### [What you will do]
Give back an exact copy of the lines from the start of the material through the line bearing "The width and height of the screenshot is (800, 582).". Include both ends and nothing else.

### [Supplied information]
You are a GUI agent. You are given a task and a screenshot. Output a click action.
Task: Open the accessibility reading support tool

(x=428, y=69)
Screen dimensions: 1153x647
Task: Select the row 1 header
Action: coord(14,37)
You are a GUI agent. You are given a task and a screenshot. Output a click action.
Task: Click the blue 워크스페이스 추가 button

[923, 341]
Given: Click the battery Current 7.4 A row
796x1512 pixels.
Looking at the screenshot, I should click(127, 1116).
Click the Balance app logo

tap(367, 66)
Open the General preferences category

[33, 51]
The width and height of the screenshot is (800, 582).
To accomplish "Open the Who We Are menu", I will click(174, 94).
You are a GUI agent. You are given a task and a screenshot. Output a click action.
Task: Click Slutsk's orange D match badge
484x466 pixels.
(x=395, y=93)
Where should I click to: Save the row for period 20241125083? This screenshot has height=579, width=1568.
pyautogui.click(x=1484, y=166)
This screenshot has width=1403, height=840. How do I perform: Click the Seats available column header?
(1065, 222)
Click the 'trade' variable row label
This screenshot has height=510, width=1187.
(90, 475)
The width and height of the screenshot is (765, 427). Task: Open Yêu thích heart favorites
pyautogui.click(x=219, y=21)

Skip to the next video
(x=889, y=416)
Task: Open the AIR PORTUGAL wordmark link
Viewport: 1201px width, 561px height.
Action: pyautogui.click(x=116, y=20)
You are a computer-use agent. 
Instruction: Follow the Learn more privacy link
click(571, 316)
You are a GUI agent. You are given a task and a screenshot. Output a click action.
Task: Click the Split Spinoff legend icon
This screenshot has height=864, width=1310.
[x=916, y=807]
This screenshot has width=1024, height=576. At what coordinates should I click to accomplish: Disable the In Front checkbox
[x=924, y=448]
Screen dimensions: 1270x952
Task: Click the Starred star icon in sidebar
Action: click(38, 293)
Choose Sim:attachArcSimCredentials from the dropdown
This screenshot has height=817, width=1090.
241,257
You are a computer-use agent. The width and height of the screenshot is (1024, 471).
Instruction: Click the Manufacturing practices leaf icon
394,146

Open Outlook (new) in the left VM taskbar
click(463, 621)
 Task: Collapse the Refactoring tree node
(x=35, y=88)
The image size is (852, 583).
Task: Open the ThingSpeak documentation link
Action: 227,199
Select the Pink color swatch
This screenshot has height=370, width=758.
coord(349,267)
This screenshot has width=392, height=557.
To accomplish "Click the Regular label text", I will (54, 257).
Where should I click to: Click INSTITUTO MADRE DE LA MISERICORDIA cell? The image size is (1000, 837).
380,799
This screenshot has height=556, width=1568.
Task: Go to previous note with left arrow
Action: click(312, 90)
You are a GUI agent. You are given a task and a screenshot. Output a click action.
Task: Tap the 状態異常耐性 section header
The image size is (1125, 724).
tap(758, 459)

### [Response to the task]
You are a GUI agent. You are given a task and a screenshot. Output a click action.
Task: Open the accessibility reading support tool

(x=428, y=69)
Screen dimensions: 1153x647
Task: Select the row 1 header
Action: coord(14,37)
You are a GUI agent. You are given a task and a screenshot. Output a click action.
Task: Click the blue 워크스페이스 추가 button

[923, 341]
Given: Click the battery Current 7.4 A row
796x1512 pixels.
Looking at the screenshot, I should click(127, 1116).
Click the Balance app logo

tap(367, 66)
Open the General preferences category

[33, 51]
The width and height of the screenshot is (800, 582).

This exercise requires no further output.